En radio, l’adoption de l’audimètre avait entraîné au Québec et au Canada des changements importants de cotes d’écoute pour plusieurs stations.

Si on compare les mesures par audimètre et par cahiers d’écoute: «il semble que les cahiers d’écoute sous-évaluent l’auditoire le matin et en fin de soirée, et le surévaluent entre 19 heures et 23 heures», nous disait Pierre Arthur(1), alors vice-président de BCP Stratégie Créativité.

«En cahier, la moyenne de stations écoutées varie de 2,1 à 2,3, selon le groupe d’âge, indique Sylvie La Salle (2), vice-présidente et directrice de Saint-Jacques Vallée. Avec le PPM, la quantité est deux fois plus élevée, soit de 4,6 à 5,2 stations. (…) L’autre surprise est la présence plus élevée des adolescents et des 18-24 ans.»

Par ailleurs, comme je l’écrivais dans Comment bâtir sa stratégie média et publicité, il semble que les gens surestiment leur écoute d’émissions d’affaires publiques sur les cahiers d’écoute et sous-estimaient leur écoute d’émissions de divertissements.

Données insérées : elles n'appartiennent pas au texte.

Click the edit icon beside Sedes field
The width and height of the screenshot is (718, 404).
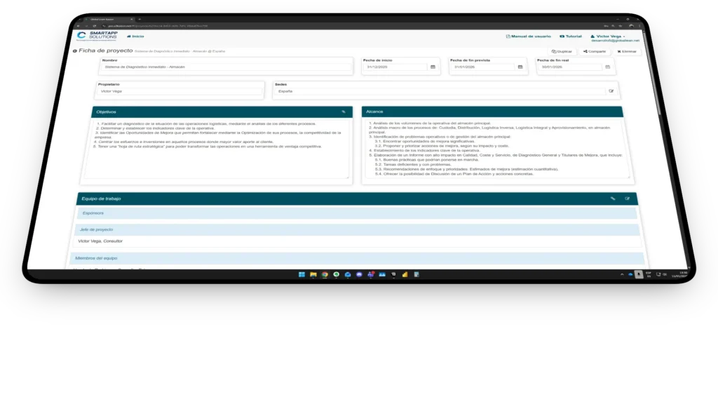[611, 91]
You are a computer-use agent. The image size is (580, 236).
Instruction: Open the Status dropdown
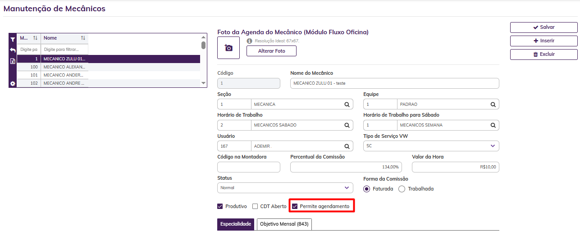pyautogui.click(x=347, y=188)
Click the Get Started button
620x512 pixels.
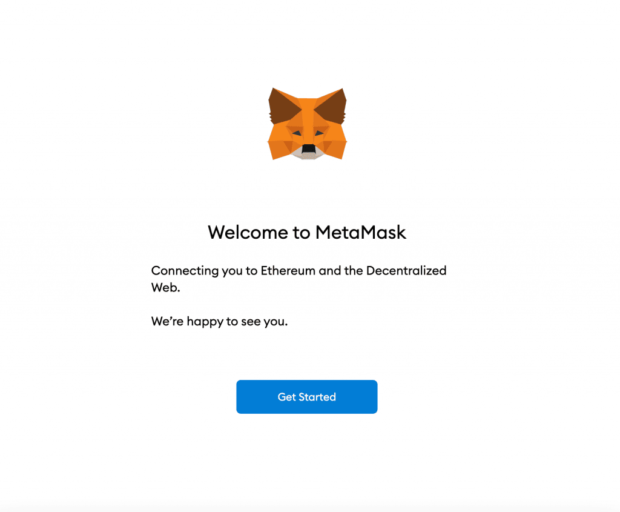307,397
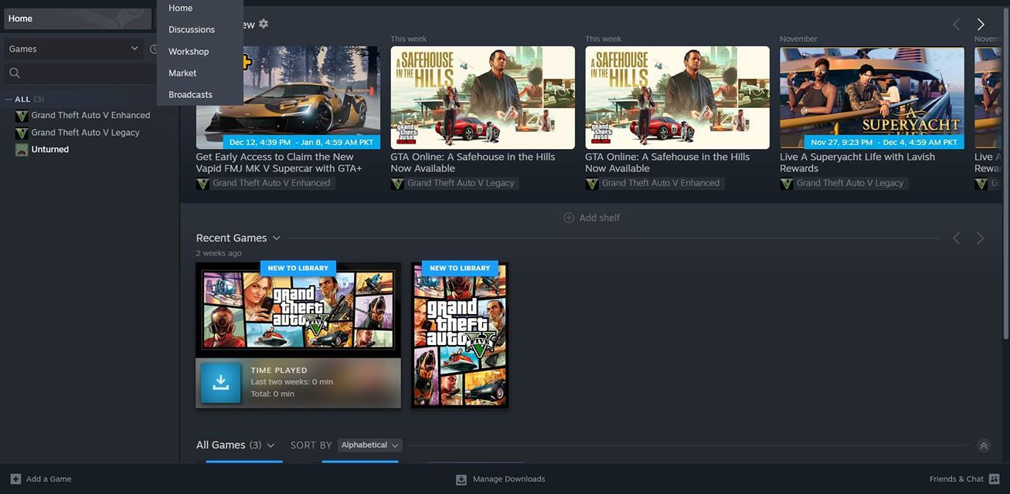Screen dimensions: 1010x494
Task: Click the search magnifier icon in sidebar
Action: tap(14, 73)
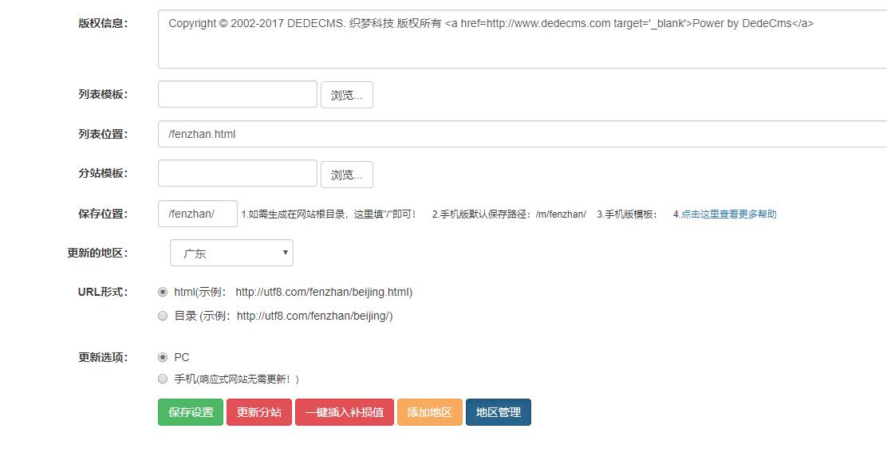Browse for a 分站模板 sub-station template file
The image size is (887, 460).
pos(347,173)
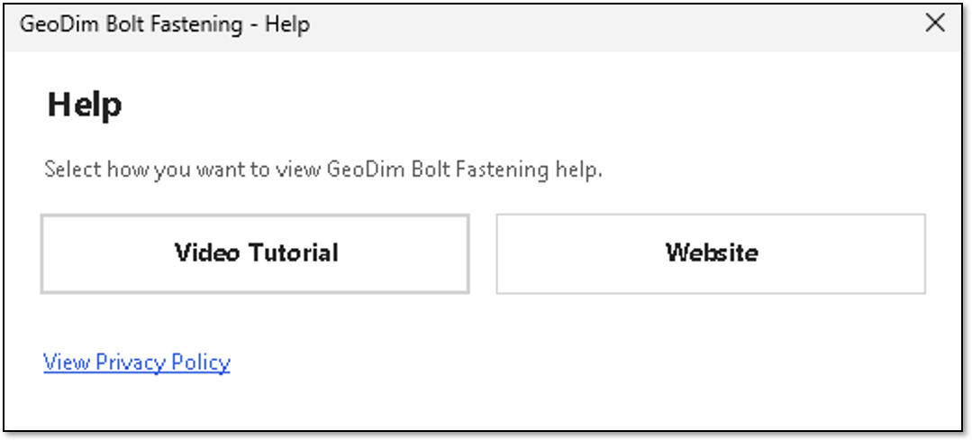Screen dimensions: 972x441
Task: Click the 'Website' label on the right button
Action: [712, 253]

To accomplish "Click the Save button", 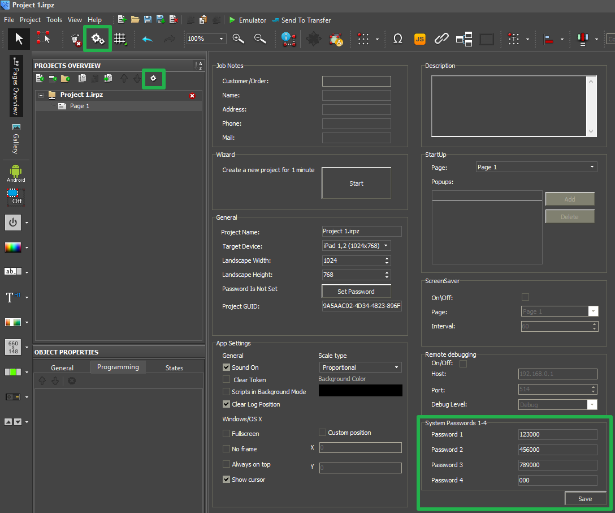I will point(585,499).
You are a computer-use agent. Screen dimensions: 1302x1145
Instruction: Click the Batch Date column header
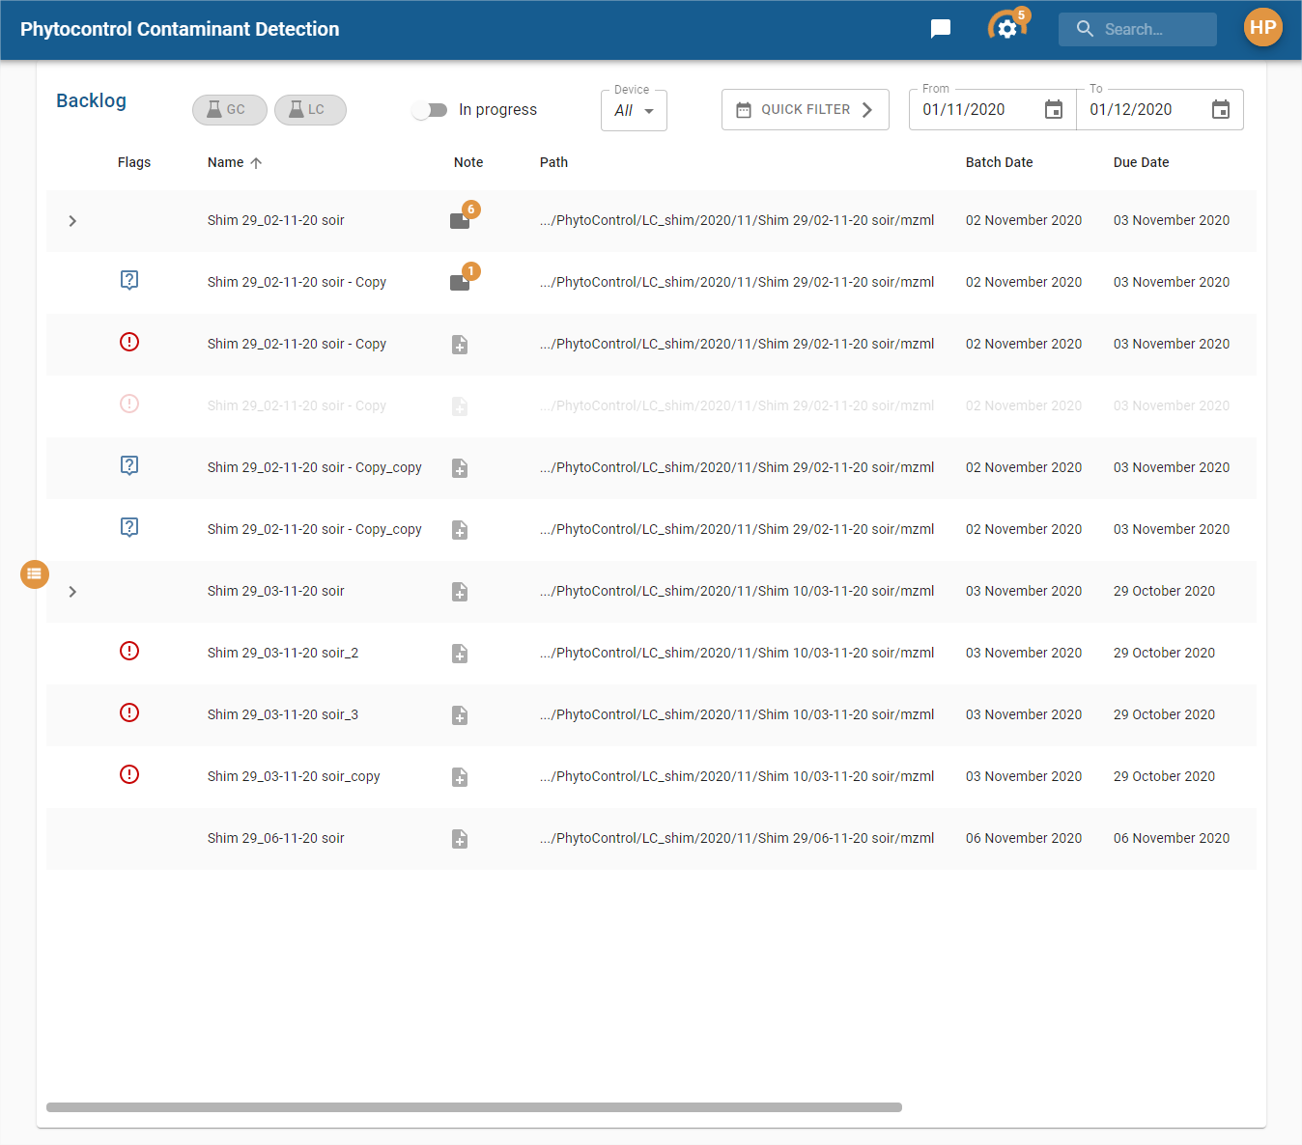[x=999, y=162]
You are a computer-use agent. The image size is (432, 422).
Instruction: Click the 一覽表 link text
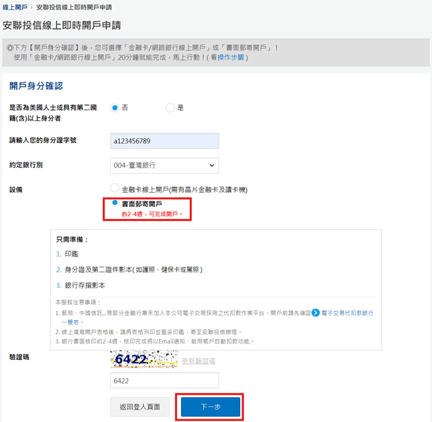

Autant de facteurs qui confirment que la manière de mesurer les cotes d’écoute joue un rôle clé dans les résultats de sondage radiophonique. Autant de raisons qui militent en faveur de nouveaux outils pour mesurer l’écoute multiplateformes de la radio.

 

(1) Arthur, Pierre (1990), « Bienvenue aux audimètres », Info Presse Communications, juillet-août, p. 30.

(2) Chouinard, Marianne et Marie-Claude Ducas (2009), « À l’écoute », Infopresse, octobre, p. 19.